Task to carry out:
Convert the records below into a Markdown table with the columns "Number" and "Entry". Start at the line containing "Task: Click the flexed", continue through the end of the records, and skip blank lines.

** BEGIN Recorded information **

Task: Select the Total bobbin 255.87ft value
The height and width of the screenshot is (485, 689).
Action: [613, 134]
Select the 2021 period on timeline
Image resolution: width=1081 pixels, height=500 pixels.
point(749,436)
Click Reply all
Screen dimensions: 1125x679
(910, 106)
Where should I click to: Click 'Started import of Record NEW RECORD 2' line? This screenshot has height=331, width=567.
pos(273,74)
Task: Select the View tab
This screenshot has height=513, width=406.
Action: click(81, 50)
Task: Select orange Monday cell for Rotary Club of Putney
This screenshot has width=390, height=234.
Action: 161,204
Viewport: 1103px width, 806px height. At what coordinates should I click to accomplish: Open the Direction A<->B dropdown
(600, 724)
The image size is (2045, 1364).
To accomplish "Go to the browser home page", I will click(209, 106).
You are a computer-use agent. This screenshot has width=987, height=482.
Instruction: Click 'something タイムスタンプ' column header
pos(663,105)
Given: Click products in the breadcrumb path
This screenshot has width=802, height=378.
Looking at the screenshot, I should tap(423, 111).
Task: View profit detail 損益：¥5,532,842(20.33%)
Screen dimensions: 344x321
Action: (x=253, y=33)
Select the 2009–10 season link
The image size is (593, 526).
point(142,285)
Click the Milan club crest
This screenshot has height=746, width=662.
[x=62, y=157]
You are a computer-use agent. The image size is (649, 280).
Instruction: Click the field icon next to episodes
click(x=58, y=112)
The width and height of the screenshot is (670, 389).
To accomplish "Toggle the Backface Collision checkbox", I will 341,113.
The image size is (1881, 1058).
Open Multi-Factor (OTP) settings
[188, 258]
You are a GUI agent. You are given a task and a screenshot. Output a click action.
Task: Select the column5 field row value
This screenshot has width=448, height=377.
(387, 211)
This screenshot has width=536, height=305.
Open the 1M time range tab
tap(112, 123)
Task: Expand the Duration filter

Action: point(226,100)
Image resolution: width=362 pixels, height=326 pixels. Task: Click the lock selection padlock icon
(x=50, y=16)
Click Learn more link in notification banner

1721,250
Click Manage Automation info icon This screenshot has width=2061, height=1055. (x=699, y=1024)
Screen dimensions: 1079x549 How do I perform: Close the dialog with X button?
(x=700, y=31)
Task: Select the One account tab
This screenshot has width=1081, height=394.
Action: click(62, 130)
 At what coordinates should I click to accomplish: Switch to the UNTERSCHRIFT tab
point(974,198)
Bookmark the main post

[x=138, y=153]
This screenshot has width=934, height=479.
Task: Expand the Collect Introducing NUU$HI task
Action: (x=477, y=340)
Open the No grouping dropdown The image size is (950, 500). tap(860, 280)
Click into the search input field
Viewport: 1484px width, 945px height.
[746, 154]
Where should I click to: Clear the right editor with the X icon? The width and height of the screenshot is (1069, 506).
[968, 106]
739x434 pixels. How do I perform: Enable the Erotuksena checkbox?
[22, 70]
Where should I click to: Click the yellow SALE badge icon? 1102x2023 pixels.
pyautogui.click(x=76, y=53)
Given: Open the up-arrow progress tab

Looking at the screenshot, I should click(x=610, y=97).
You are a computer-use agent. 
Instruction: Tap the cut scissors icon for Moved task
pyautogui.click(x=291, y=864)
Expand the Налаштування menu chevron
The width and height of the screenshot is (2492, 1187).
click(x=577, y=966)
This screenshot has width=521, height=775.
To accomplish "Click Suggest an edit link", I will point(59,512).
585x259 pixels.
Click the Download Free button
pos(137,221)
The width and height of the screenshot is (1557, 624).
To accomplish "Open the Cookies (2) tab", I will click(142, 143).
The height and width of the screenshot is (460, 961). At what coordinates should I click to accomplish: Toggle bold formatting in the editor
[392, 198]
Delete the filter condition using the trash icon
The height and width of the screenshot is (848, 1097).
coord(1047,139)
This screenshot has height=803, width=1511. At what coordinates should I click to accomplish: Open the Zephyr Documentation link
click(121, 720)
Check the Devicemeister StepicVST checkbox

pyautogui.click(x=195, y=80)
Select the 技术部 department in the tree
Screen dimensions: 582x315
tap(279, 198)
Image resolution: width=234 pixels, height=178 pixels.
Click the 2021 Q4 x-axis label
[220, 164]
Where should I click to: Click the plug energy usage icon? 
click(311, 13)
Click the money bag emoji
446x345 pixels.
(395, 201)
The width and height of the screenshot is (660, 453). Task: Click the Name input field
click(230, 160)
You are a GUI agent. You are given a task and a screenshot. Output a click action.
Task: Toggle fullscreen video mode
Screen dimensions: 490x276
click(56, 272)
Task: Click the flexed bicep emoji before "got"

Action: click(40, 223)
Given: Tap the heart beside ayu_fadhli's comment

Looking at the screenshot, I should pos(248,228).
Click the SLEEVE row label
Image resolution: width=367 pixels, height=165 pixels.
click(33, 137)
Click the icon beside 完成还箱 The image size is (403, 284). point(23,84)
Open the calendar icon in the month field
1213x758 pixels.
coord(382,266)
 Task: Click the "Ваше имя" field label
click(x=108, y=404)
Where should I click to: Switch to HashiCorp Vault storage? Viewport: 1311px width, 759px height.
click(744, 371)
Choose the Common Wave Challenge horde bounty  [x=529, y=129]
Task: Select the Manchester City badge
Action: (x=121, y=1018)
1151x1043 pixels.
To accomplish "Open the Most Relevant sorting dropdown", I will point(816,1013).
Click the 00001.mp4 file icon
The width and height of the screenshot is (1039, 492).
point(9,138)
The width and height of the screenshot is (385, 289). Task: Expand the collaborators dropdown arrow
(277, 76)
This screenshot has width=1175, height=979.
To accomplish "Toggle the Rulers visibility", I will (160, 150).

** END Recorded information **

Exercise result:
| Number | Entry |
|---|---|
| 1 | Task: Click the flexed bicep emoji before "got" |
| 2 | Action: click(40, 223) |
| 3 | Given: Tap the heart beside ayu_fadhli's comment |
| 4 | Looking at the screenshot, I should pos(248,228). |
| 5 | Click the SLEEVE row label |
| 6 | Image resolution: width=367 pixels, height=165 pixels. |
| 7 | click(33, 137) |
| 8 | Click the icon beside 完成还箱 The image size is (403, 284). point(23,84) |
| 9 | Open the calendar icon in the month field |
| 10 | 1213x758 pixels. |
| 11 | coord(382,266) |
| 12 |  Task: Click the "Ваше имя" field label |
| 13 | click(x=108, y=404) |
| 14 | Where should I click to: Switch to HashiCorp Vault storage? Viewport: 1311px width, 759px height. |
| 15 | click(744, 371) |
| 16 | Choose the Common Wave Challenge horde bounty  [x=529, y=129] |
| 17 | Task: Select the Manchester City badge |
| 18 | Action: (x=121, y=1018) |
| 19 | 1151x1043 pixels. |
| 20 | To accomplish "Open the Most Relevant sorting dropdown", I will point(816,1013). |
| 21 | Click the 00001.mp4 file icon |
| 22 | The width and height of the screenshot is (1039, 492). |
| 23 | point(9,138) |
| 24 | The width and height of the screenshot is (385, 289). Task: Expand the collaborators dropdown arrow |
| 25 | (277, 76) |
| 26 | This screenshot has width=1175, height=979. |
| 27 | To accomplish "Toggle the Rulers visibility", I will (160, 150). |